EXERCISE OBJECTIVE —
Extract everything from "Oh yes - any" down to "probably retaining water." in the forum post below on measuring vegetables, copying it word for word.

Quote:
Originally Posted by Dolemite
So the measuring cup should be the way to go for the vegetables, not the scale. I didn't see that on my sheet. I bet we have been overdoing the vegetables by doing it with weight. I am sure we are over thinking, but that question was what stood out. I am a bit farther on, working on 2 weeks straight of just a 1lb loss. But it could be an inaccurate scale coupled with the workout of snow removal for 2 days straight in the middle. Thanks for the input!
Oh yes - any physical activity (especially if you did NOT add an extra packet when you were done shoveling) can cause a stall! Your muscles retain water when they get worked out so if you were sore, you're probably retaining water.

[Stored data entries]

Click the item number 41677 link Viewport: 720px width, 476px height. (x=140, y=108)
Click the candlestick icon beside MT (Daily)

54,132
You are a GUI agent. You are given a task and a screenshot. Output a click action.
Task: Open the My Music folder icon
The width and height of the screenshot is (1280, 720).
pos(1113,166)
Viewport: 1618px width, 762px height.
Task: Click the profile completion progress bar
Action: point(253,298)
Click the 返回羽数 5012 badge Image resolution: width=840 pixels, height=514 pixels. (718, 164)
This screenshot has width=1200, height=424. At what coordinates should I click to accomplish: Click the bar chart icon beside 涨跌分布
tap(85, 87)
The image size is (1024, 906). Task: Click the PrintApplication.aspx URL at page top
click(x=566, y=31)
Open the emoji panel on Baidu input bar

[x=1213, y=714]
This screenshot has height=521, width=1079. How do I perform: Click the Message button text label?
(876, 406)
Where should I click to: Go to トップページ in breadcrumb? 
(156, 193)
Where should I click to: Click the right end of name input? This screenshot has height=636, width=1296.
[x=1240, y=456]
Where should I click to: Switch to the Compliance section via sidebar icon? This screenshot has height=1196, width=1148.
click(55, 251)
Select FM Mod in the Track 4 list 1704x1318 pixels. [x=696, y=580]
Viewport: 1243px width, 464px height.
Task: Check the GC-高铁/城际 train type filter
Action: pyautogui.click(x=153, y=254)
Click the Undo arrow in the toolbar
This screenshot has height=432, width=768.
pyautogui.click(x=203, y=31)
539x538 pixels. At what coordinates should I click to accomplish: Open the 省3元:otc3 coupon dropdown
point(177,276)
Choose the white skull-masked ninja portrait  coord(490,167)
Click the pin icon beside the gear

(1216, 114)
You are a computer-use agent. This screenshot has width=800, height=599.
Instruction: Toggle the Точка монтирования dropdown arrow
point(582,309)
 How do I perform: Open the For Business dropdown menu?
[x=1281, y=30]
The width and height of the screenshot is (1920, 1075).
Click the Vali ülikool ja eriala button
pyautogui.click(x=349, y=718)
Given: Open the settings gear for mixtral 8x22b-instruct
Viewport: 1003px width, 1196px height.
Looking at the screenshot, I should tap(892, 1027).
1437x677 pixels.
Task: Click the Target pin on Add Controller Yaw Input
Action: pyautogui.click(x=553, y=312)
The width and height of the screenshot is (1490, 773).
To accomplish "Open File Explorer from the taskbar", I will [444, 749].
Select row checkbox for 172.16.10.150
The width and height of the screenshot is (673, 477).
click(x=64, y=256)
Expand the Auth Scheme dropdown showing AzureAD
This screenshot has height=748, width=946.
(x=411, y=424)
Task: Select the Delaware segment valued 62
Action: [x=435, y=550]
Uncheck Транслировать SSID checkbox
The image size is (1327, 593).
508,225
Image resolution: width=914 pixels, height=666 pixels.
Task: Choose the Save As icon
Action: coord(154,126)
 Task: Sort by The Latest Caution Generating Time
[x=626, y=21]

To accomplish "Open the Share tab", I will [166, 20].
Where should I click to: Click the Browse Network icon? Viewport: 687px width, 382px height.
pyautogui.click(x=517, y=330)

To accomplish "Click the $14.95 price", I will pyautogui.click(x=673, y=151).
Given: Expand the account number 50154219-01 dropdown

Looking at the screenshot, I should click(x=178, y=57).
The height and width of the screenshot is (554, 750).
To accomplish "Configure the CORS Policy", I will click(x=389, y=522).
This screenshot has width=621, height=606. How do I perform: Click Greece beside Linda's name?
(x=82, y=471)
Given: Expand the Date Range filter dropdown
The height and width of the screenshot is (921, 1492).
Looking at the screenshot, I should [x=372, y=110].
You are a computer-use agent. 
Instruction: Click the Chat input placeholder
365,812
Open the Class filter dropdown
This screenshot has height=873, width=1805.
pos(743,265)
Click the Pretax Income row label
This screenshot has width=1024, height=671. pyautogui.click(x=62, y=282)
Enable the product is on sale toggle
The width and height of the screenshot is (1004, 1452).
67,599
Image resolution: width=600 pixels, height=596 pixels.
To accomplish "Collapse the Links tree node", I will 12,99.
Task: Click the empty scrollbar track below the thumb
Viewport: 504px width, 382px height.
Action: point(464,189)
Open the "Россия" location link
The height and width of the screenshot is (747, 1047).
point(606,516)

SOLUTION FOR THIS TASK —
Oh yes - any physical activity (especially if you did NOT add an extra packet when you were done shoveling) can cause a stall! Your muscles retain water when they get worked out so if you were sore, you're probably retaining water.